The Middle East respiratory syndrome coronavirus (MERS-CoV), severe acute respiratory syndrome coronavirus (SARS-CoV), and SARS-CoV-2 all belong to the betacoronavirus family, the latter two belonging to the sarbecovirus subgenus. Despite sharing as much as 80% of their genome sequence, the antibodies produced against each virus in humans are distinct, with minimal cross neutralizing capacity.
All sarbecoviruses enter the cell via the angiotensin-converting enzyme 2 (ACE2) receptor. Notably, some antibodies still function against the highly conserved receptor-binding domain (RBD), though lingering SARS-CoV antibodies have proven insufficient in their ability to neutralize SARS-CoV-2.
Study: Pan-Sarbecovirus Neutralizing Antibodies in BNT162b2-Immunized SARS-CoV-1 Survivors. Image Credit: LuXiFeR Bowlo / Shutterstock.com
The peak of the first SARS-CoV outbreak was in 2002-2003. Despite the fact that this virus was in circulation almost 20 years ago, several studies have shown that neutralizing antibodies against the virus in previously infected individuals can still be detected today.
In a paper recently published in The New England Journal of Medicine, the potency of neutralizing antibodies in individuals who have previously recovered from SARS-CoV and since received the Pfizer-BioNTech SARS-CoV-2 vaccine is tested against a number of sarbecoviruses. Some of the viruses that these antibodies were tested against include several SARS-CoV-2 variants of concern (VoCs), as well as three animal-borne viruses that may become zoonotic in the future.
Comparison of cross-neutralizing capacity
The researchers of the current study assembled five panels containing serum samples from ten patients who had previously been infected with either SARS-CoV or SARS-CoV-2, and subsequently been vaccinated or not. The final panel consisted of healthy volunteers who had also received both doses of the Pfizer-BioNTech vaccine at least 14 days prior to sample collection.

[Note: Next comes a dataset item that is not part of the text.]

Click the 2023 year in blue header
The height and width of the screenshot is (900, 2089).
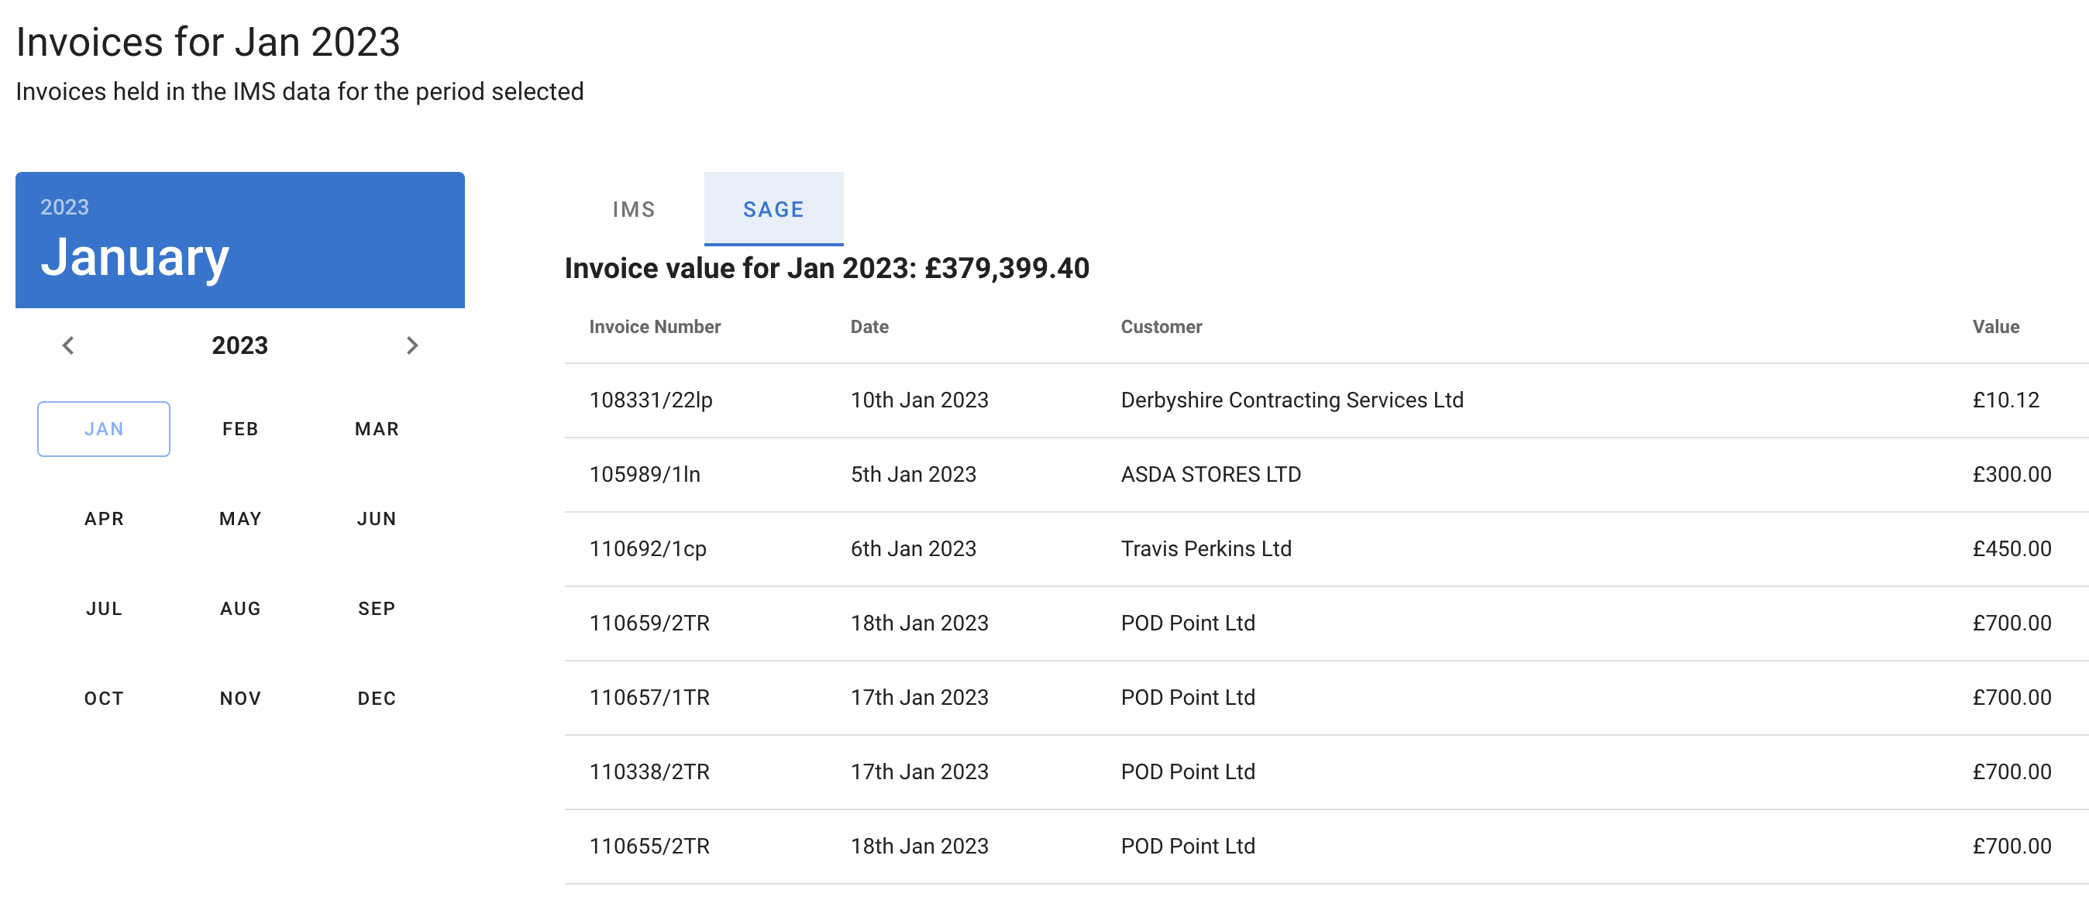[x=65, y=208]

Antibodies were then collected from the participants and subsequently exposed to modified commercially available SARS-CoV and SARS-CoV-2 neutralization assays. Active B-cells in the sera were also quantified.
Prior to vaccination, disease naïve participants had no antibodies against either virus, while those who were previously infected experienced had high levels of antibodies. Following vaccination, both groups displayed significantly higher titers of antibodies against SARS-CoV-2, as well as mildly improved neutralizing capacity towards SARS-CoV-2 in a uniform manner, regardless of baseline levels.

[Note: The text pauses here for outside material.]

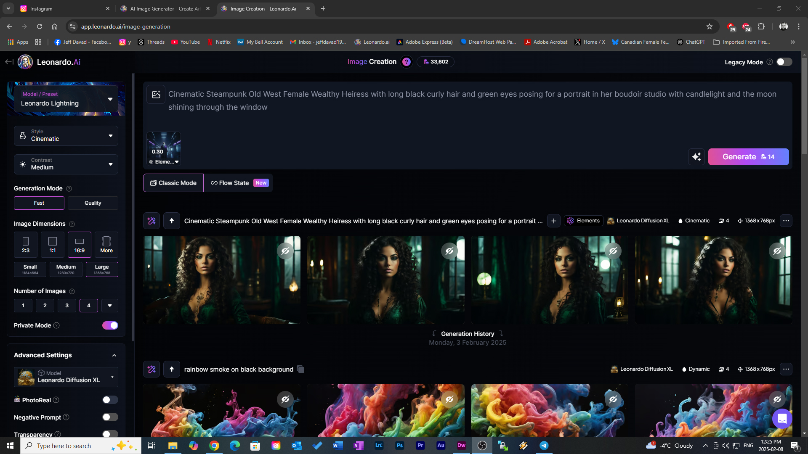Select the Classic Mode tab
This screenshot has width=808, height=454.
[x=173, y=183]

To further probe the sarbecovirus neutralization capacity of the Pfizer-BioNTech vaccine and the influence of past sarbecovirus exposure, the group selected six additional viruses to test the antibodies against. These included the Alpha, Beta, and Delta SARS-CoV-2 VoCs, as well as bat coronavirus RaTG13, and pangolin coronaviruses GD-1 and GX-P5L, and two SARS-CoV variants of bat WIV1 and RsSHC014.
In all cases, the only group that showed cross-neutralization capacity towards a virus without previous exposure was those previously infected with SARS-CoV and later vaccinated against SARS-CoV-2. Those with prior SARS-CoV-2 exposure and subsequent vaccination showed the greatest neutralization capacity towards wild-type SARS-CoV-2 and its VoCs. However, this group still showed lower neutralizing antibody levels against SARS-CoV as compared to did those with past SARS-CoV exposure and no vaccine towards SARS-CoV-2.
The researchers also found that upon fluorescent staining, B-cells that bind with the RBDs from both SARS-CoV and SARS-CoV-2 were also only present in SARS-CoV-2 vaccinated individuals with a history of SARS-CoV.
The current study findings suggest that past SARS-CoV exposure “primes” an individual to produce antibodies. Additionally, subsequent vaccination appears to act as a booster, resulting in broad spectrum sarbecovirus neutralization activity.
The authors of this study intend to further explore the effect observed here in reverse by providing a SARS-CoV RBD-specific vaccine to those with prior SARS-CoV-2 exposure. The researchers hope that this work will potentially address whether serial administration of messenger ribonucleic acid (mRNA) and whole-virus vaccines could play a role in the development of a future broad-spectrum vaccination regimen.
Generally, immunodominant antibodies towards the RBD or other key regions of a virus, as produced by the SARS-CoV-2 vaccines, tend to generate the greatest effect in neutralizing the specific virus in question. However, the ability to induce a wider range of antibodies targeting the membrane and nucleocapsid proteins, as well as the spike protein in a supplementary manner, may prove more effective, particularly against similar but non-identical viruses.